When initializing a large tuple of trivially-copyable types in embedded Swift, the compiler generates individual field copy operations for each element instead of using a single memcpy. For a 64-element tuple, this generates 64 separate store operations in the IR, causing compilation to hang or take an extremely long time.
Environment:
-
Swift 6.0 (swiftlang-6.0.0.9.10 clang-1600.0.26.2)
-
Target: riscv32-none-none-elf (embedded Swift, bare metal)
-
macOS 15.3.1
Minimal reproducer:
// Compile with: swiftc -target riscv32-none-none-elf -enable-experimental-feature Embedded -wmo -O test.swift
@frozen
public struct SmallStruct {
var a: UInt32 = 0
var b: UInt32 = 0
var c: UInt32 = 0
var d: UInt32 = 0
}
public struct Container {
// 64 elements × 16 bytes = 1KB tuple
var storage: (
SmallStruct, SmallStruct, SmallStruct, SmallStruct,
SmallStruct, SmallStruct, SmallStruct, SmallStruct,
SmallStruct, SmallStruct, SmallStruct, SmallStruct,
SmallStruct, SmallStruct, SmallStruct, SmallStruct,
SmallStruct, SmallStruct, SmallStruct, SmallStruct,
SmallStruct, SmallStruct, SmallStruct, SmallStruct,
SmallStruct, SmallStruct, SmallStruct, SmallStruct,
SmallStruct, SmallStruct, SmallStruct, SmallStruct,
SmallStruct, SmallStruct, SmallStruct, SmallStruct,
SmallStruct, SmallStruct, SmallStruct, SmallStruct,
SmallStruct, SmallStruct, SmallStruct, SmallStruct,
SmallStruct, SmallStruct, SmallStruct, SmallStruct,
SmallStruct, SmallStruct, SmallStruct, SmallStruct,
SmallStruct, SmallStruct, SmallStruct, SmallStruct,
SmallStruct, SmallStruct, SmallStruct, SmallStruct,
SmallStruct, SmallStruct, SmallStruct, SmallStruct
)
public init() {
let empty = SmallStruct()
self.storage = (
empty, empty, empty, empty, empty, empty, empty, empty,
empty, empty, empty, empty, empty, empty, empty, empty,
empty, empty, empty, empty, empty, empty, empty, empty,
empty, empty, empty, empty, empty, empty, empty, empty,
empty, empty, empty, empty, empty, empty, empty, empty,
empty, empty, empty, empty, empty, empty, empty, empty,
empty, empty, empty, empty, empty, empty, empty, empty,
empty, empty, empty, empty, empty, empty, empty, empty
)
}
}
@_cdecl("test")
public func test() -> Container {
return Container()
}
Expected behavior:
Since SmallStruct is trivially copyable (POD) and the entire tuple is bitwise-takable, the compiler should generate a single memcpy or memset for initialization.
Actual behavior:
Compilation hangs or takes minutes. When it eventually completes, the generated IR contains 64 separate field initialization sequences.
Analysis:
Looking at lib/IRGen/GenRecord.h, the initializeWithCopy method has an optimization path for trivially-copyable types at line 239:
if (this->isTriviallyDestroyable(ResilienceExpansion::Maximal) &&
isa<LoadableTypeInfo>(this)) {
return cast<LoadableTypeInfo>(this)->LoadableTypeInfo::initializeWithCopy(...);
}
The problem is that large tuples become FixedTupleTypeInfo (non-loadable, too big for registers) rather than LoadableTupleTypeInfo. So the isa<LoadableTypeInfo> check fails, and even though the type is trivially copyable, it falls through to the field-by-field loop.

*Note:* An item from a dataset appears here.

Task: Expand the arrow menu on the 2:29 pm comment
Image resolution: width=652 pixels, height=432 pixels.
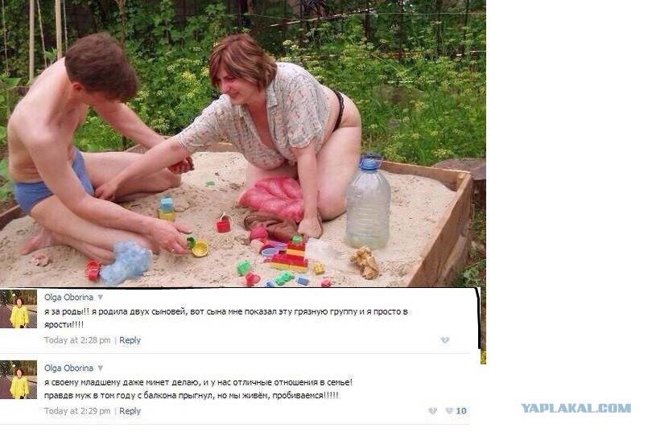Action: pyautogui.click(x=101, y=368)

The initializeWithTake method already handles this correctly for bitwise-takable types (line 270):
if (this->isBitwiseTakable(ResilienceExpansion::Maximal)) {
IGF.Builder.CreateMemCpy(...);
}
A similar check should be added to initializeWithCopy for fixed-size, trivially-copyable, bitwise-takable types.